25/07/2008

Notas de um consumidor flâner

Estava às voltas com um celular pouco falante. Depois de um périplo para descobrir o defeito, vou ao shopping popular Tupinambás, atrás de um certo “Pronto-socorro do celular”. Andar por esses corredores estreitos é como percorrer uma instalação sobre o apocalipse, a antevéspera do caos, a ante-sala do inferno. Em sociedades barrocas, como a nossa, o cenário chega a ser comum: sobrecarregam todos os espaços possíveis e imagináveis de adereços e acessórios inúteis: trata-se, com efeito, de um objetivo mais estético do que pragmático. A estética da carnavalização, diria Oliverio Sarduy. Mas também há um aspecto trágico por detrás de todo esse excesso, esse acúmulo de plumas, paetês, quinquilharias eletrônicas, dvds pirateados, tralhas domésticas e badulaques em geral a adornar os inúmeros balcões daquelas prateleiras e barracas: as pessoas ali parecem já ter passado por poucas e boas, trilhado caminhos acidentados, minados por toda sorte de adversidades. A acumulação exasperada de itens supérfluos, perfunctórios, procura esconder aquilo que não se quer deixar ver. Lê-se perfeitamente nos olhos daquelas pessoas, porém, a vida esfrangalhada que levam. Ainda que, naquele exato momento, experimentem um efêmero orgasmo com o que chamam eufemicamente de seu “próprio negócio”.
Shoppings populares: eis a contravenção consentida, institucionalizada, e, por isso, todo cuidado é pouco. O cara que vai consertar o celular pode ser um trambiqueiro, de olho no chip novo do aparelho, o qual pode retirar, à socapa, e revender por preço melhor, colocando um outro, velho e gasto, no lugar. Na certa ele já o fez, sem que eu percebesse. Faço-me de bobo e aceito suas explicações estrambólicas, como alguém inferior, estúpido diante da sua fina erudição, hábil em não flexionar os verbos no plural. Saio dali iludido, ingenuamente feliz. À primeira verificação, porém, o aparelho já não funciona. Dirijo-me agora a outro shopping, este mais middle class, na tentativa de solucionar o problema. Consulto uma segunda opinião, no stand da operadora, e deparo com a burrice ministrada com extrema arrogância de atendentes despreparados para informar o óbvio. Só os muito sagazes enxergam o óbvio, claro. Para vê-lo, é preciso indagar-se, perguntar, duvidar exaustivamente. E alguém ali estaria preparado para tal e tanto?
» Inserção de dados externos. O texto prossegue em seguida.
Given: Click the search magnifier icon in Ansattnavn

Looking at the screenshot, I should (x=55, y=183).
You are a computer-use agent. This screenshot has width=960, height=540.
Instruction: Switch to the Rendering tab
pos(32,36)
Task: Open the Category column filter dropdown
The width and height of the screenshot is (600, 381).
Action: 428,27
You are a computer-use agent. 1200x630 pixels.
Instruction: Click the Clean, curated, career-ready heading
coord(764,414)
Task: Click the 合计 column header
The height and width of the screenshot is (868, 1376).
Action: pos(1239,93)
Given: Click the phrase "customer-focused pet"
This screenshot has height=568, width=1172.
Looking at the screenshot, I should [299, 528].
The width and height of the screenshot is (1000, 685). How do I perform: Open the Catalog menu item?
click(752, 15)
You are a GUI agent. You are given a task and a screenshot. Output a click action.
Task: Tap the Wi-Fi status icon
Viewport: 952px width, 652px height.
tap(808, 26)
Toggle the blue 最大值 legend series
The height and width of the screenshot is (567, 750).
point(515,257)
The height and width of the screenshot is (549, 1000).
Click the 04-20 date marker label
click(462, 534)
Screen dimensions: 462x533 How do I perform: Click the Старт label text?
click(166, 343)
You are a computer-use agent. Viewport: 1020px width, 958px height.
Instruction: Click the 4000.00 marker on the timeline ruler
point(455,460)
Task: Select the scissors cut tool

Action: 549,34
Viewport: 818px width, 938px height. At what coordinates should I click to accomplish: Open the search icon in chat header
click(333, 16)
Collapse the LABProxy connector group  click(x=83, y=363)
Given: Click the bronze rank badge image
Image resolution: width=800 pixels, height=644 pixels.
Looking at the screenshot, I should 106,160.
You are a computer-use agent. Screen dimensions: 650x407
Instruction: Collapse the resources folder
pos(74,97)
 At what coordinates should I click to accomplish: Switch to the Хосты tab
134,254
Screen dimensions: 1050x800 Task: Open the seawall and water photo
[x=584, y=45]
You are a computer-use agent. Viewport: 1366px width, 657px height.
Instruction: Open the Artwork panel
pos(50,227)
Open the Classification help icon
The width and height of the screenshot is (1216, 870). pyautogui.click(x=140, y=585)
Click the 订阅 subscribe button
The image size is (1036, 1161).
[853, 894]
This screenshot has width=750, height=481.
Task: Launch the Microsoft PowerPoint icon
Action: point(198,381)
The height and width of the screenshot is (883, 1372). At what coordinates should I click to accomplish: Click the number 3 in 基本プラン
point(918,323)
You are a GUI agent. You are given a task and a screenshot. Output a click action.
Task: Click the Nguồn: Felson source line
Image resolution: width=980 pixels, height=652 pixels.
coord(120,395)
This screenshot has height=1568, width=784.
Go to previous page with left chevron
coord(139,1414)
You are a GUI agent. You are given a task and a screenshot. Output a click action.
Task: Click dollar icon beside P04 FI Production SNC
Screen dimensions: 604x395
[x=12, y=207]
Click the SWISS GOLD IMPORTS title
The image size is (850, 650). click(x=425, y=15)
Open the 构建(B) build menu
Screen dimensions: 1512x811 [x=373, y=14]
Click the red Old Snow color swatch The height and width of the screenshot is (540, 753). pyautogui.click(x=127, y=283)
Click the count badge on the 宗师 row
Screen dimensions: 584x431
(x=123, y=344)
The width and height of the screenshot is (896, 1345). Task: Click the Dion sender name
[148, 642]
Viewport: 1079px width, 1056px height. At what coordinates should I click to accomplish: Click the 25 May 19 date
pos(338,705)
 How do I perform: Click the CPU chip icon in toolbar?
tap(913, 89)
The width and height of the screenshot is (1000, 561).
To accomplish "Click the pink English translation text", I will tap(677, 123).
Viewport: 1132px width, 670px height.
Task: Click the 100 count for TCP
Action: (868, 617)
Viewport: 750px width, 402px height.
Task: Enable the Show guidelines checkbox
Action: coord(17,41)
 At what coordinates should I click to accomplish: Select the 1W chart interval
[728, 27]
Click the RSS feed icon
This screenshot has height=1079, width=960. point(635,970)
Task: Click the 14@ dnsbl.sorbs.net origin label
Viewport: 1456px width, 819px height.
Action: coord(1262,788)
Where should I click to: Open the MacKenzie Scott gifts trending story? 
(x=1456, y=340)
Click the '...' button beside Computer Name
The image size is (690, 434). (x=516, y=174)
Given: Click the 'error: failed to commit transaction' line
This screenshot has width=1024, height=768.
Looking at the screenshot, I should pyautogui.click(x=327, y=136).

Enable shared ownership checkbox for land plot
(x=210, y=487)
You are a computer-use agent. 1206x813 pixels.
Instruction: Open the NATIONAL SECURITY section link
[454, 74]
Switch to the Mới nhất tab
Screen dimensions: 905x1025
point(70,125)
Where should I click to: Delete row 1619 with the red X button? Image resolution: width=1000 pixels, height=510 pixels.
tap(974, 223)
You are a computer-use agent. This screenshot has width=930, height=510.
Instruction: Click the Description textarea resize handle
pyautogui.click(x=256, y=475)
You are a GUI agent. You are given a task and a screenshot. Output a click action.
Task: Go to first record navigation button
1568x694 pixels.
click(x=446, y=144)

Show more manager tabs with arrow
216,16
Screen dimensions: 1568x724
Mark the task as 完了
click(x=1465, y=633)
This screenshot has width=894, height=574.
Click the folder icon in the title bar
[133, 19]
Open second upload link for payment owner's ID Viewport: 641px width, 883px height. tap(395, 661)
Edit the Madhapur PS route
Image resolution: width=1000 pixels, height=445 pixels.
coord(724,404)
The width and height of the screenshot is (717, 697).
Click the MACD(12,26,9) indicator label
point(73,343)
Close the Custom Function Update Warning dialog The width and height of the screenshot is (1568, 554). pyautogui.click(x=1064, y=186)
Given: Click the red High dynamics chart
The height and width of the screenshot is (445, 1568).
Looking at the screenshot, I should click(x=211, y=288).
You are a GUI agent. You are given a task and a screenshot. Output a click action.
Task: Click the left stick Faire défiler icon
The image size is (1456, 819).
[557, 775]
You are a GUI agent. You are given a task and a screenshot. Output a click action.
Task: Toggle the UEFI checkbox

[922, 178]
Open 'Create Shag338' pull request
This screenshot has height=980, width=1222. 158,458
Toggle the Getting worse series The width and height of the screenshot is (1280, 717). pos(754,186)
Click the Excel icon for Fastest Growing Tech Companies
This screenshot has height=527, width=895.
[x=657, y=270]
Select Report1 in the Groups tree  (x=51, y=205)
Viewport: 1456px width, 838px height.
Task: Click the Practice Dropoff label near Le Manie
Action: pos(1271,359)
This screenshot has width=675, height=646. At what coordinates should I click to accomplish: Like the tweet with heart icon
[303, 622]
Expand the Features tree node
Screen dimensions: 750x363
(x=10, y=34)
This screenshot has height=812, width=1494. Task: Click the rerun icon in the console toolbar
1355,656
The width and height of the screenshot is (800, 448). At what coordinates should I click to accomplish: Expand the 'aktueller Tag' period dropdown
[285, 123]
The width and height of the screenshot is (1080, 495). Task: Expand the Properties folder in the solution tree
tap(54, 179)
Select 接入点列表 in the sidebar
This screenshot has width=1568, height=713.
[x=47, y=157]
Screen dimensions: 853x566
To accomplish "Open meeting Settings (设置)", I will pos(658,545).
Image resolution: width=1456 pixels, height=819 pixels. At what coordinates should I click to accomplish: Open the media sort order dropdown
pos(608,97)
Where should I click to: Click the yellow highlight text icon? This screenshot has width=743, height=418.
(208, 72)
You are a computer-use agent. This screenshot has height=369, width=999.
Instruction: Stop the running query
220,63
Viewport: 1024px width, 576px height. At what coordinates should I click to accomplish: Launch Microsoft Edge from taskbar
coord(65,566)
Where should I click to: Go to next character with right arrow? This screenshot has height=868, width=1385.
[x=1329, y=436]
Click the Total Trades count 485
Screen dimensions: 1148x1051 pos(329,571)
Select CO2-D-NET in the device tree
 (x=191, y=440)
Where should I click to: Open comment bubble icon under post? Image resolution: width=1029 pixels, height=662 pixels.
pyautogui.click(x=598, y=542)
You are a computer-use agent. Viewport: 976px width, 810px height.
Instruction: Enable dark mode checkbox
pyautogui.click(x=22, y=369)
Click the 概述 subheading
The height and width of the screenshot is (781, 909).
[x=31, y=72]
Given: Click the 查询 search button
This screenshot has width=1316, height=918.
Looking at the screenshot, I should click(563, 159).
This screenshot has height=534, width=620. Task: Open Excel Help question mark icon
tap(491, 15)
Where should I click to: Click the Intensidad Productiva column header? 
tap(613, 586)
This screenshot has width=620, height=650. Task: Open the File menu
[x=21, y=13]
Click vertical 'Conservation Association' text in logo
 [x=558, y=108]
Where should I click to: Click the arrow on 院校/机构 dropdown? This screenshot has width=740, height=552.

A melhor reposta que se encontra no parco repertório que lhes é dado repetir será um sorriso idiota no rosto e a presunção de quem acha que entender da propositalmente complexa logística das operadoras de celulares é não mais que uma obrigação. Não obstante, aceito com muita educação ser enganado e ainda compro dois cartões pré-pagos, que na certa nunca irei utilizar. É assim. Deve ser assim, é o que dizem.
Tomo um táxi e estou agora numa clínica, para um exame de ressonância magnética no joelho esquerdo. A enfermeira pede-me para tirar a roupa e colocar um avental. Sinto frio nos pés e reclamo da demora. Peço também para que não examinem meu útero, pois não apresento sinais de gravidez. Zangada, a moça responde que não atendem quando a menstruação atrasa. Dou-lhe razão e, algum tempo depois, sou levado para o estranho tubo. Pergunto se a máquina provoca ereções ou, no limite, impotência, e os enfermeiros não demonstram muito senso de humor. Este é um ambiente asséptico, clean, inútil insistir em qualquer coisa que devolva autômatos à condição humana. Médicos, atendentes e enfermeiros dão sempre respostas calculadas, pensadas para não incomodar. Sou colocado no tubo: a coisa faz um barulho infernal, semelhante ao de uma máquina de lavar roupa, com você girando lá dentro. Os enfermeiros o observam detrás de um vidro, como numa sala de interrogatório da PM. Se você mexe a perna, eles gritam num alto-falante: "favor permanecer imóvel". Terminada a sessão, o enfermeiro pergunta “que tal?”. Eu digo que prefiro bossa nova, não curto muito o techno. O rapaz sequer responde. Tenho tempo de ouvir a outra enfermeira, ainda irritada: “vou sair, para não estressar.”

Um comentário:

Alice Salles disse...

primero: "instalação sobre o apocalipse, a antevéspera do caos, a ante-sala do inferno" HAHAHAH mto perfeito!
Segundo: como voce quer que eles tenham senso de humor!? Acham que o servico que eles fazem a humanidade eh nada mais do que um... servico! nao se tem bom humor aqueles que fazem.... SERVICO!